(761d) Two-Stage Stochastic Programming with Chance Constraints for Refinery Optimization

Maximizing profit while meeting product quality specifications is always the primary goal of refining industry in a highly competitive market with increasingly stringent environmental regulations. Noting that the properties of feedstocks and operating conditions in fact are subject to uncertainties, any decisions based on the nominal parameters can be infeasible in reality and result in a substantial loss. Hence, a robust decision-making system is highly necessary for refining industry. To this end, the entire operations of refinery is usually modeled by two-stage stochastic programming (SP) with a number of sampled scenarios [1]. By solving this formulation to global optimum, we may find a robust strategy to direct real operations.

However, in practice, some constraints at Stage-II in SP can be softened since recovery operations can be employed if an infeasible scenario occurs at Stage-II. This motivates us consider a SP with probabilistic constraints. For this new SP, at Stage-I, the decision of upstream operations is made to ensure that final products meet quality specification with high probability. At Stage-II, the uncertainty is realized and the optimal blending recipe is decided accordingly. If the real scenario is infeasible to the normal operations, a special operation will be triggered to recover the quality of products. To make this formulation more tractable, we consider a linear model of refinery operations and assume that uncertain parameters satisfy normal distribution. This novel two-stage decision process will lead to a mixed-integer linear programming (MILP) with sampled scenarios. Here we allow the recovery operations in 5% scenarios at most, if they are infeasible under the decision made at Stage-I. In other scenarios, we have to use normal operations. There are two difficulties for applying this model. First, the number of binary variables in MILP is proportional to the number of scenarios. On the one hand, more scenarios implies more accurate solution to the real process; on the other hand, the resulting formulation becomes more computationally demanding. Second, the feasibility of unsampled scenarios are not guaranteed.

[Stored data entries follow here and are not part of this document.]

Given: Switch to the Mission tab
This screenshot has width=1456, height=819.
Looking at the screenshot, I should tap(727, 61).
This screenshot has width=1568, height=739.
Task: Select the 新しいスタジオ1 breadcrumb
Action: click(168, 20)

To overcome these two limitations, we first improve the existing Benders decomposition method [2] to obtain the global optimal solution of scenario-based chance-constrained programming much more rapidly. Second, given the optimal solution of Stage-I based on sampled scenarios, we integrate second-order cone programming and linear decision-rule to evaluate its feasibility. We can show that if there exists a linear decision-rule such that the proposed second-order cone programming is feasible, then the Stage-I solution satisfies the probabilistic constraints no matter how many scenarios are considered in proposed MILP.

The presented scheme is able to handle a large number of uncertain parameters in the model and provide a global optimal solution promptly. The performance and effectiveness of this approach are demonstrated by optimizing a simplified refining process model under uncertainties.

Reference

[1] Yang Y, Barton PI. Integrated crude selection and refinery optimization under uncertainty. AIChE Journal. 2016;62:1038-1053.

[2] Liu X, Kucukyavuz S, Luedtke J. Decomposition algorithms for two-stage chance constrained programs. Mathematical Programming. 2016;157:219-243.